==== INPUT MATERIAL

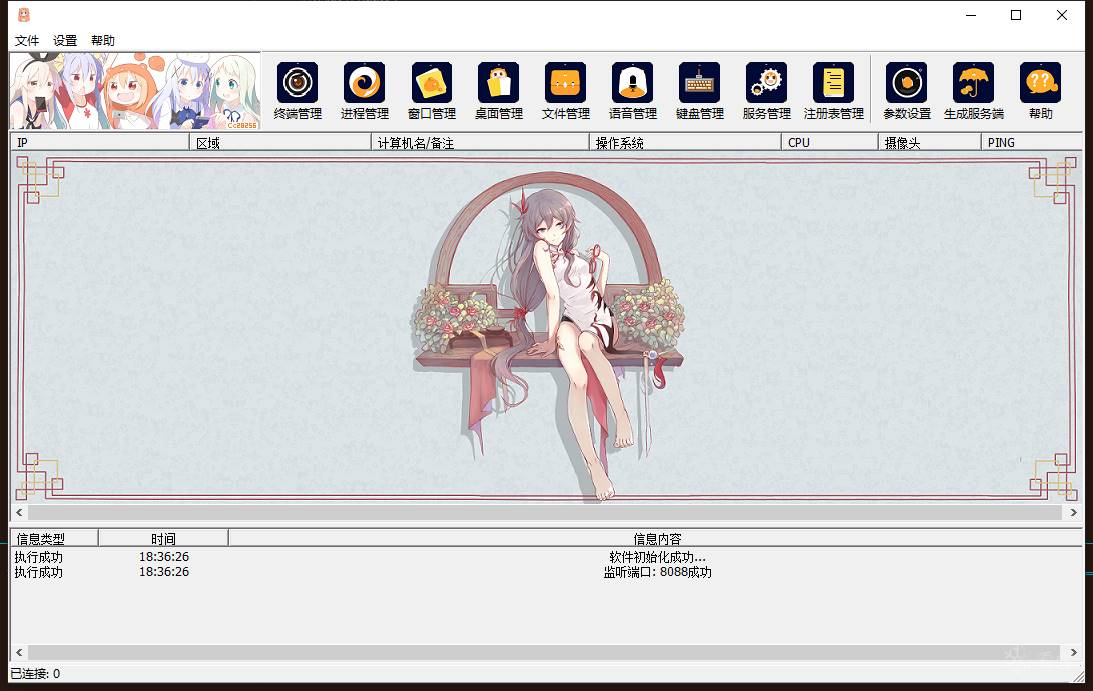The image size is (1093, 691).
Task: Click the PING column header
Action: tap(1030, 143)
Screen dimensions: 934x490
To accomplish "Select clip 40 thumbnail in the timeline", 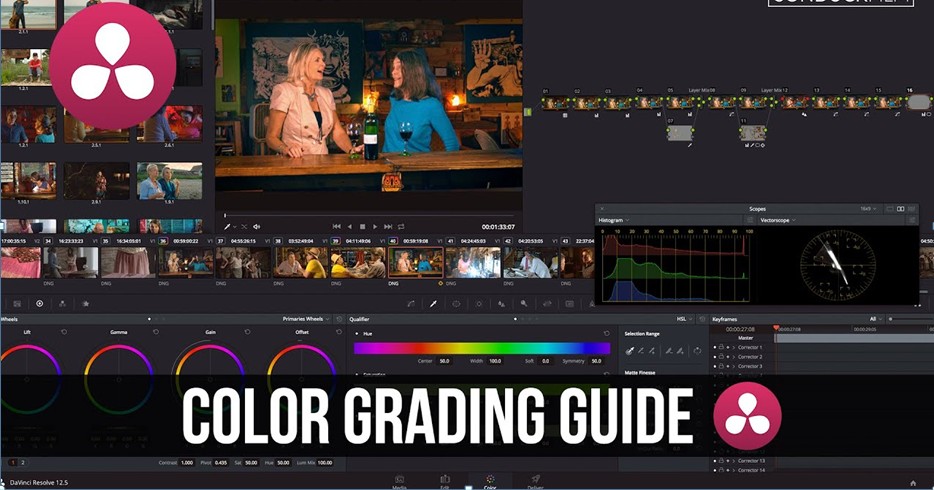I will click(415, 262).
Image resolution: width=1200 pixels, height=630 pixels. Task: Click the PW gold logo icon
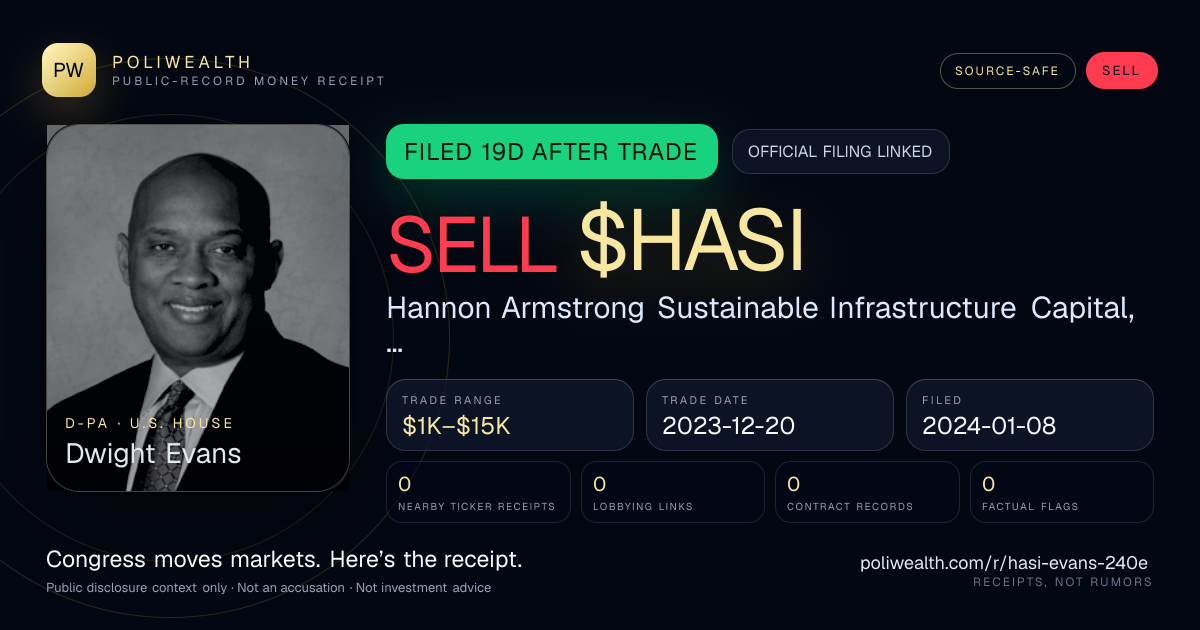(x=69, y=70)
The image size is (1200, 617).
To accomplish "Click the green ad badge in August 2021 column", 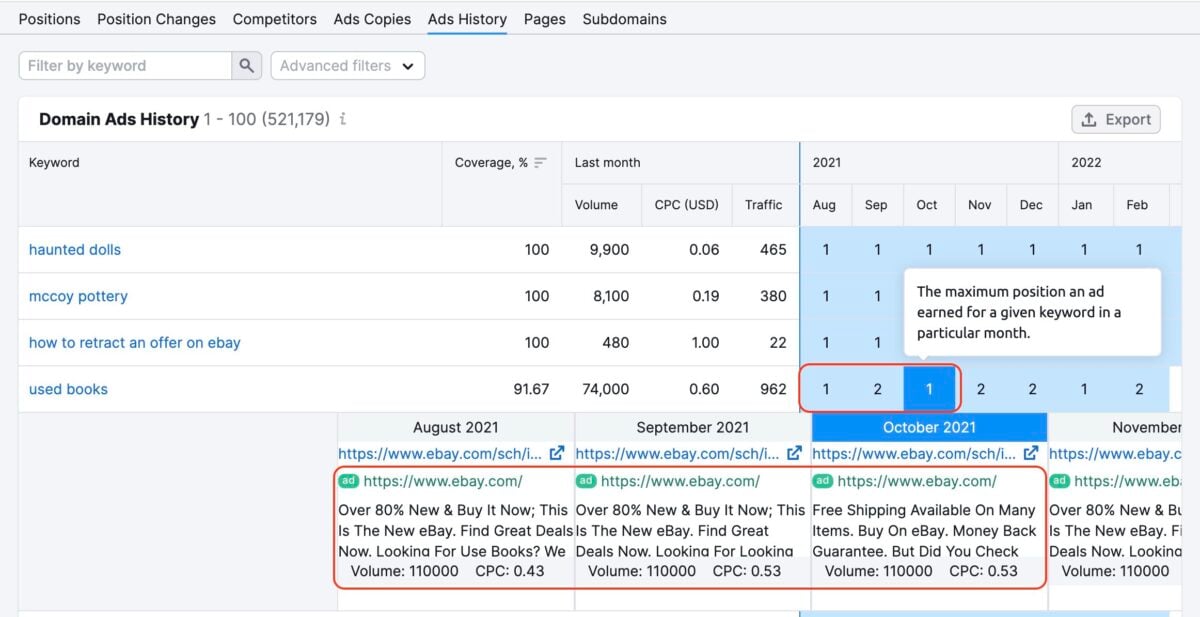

========
==== INPUT MATERIAL

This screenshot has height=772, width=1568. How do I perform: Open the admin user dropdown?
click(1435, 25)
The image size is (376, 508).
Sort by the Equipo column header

========

■ **BRIEF**
Looking at the records above, return exactly the lines from the line with "This screenshot has" to the line with "Sort by the Equipo column header", both ends included.

■ **REPLY TO THE TASK**
This screenshot has height=772, width=1568. How do I perform: Open the admin user dropdown?
click(1435, 25)
The image size is (376, 508).
Sort by the Equipo column header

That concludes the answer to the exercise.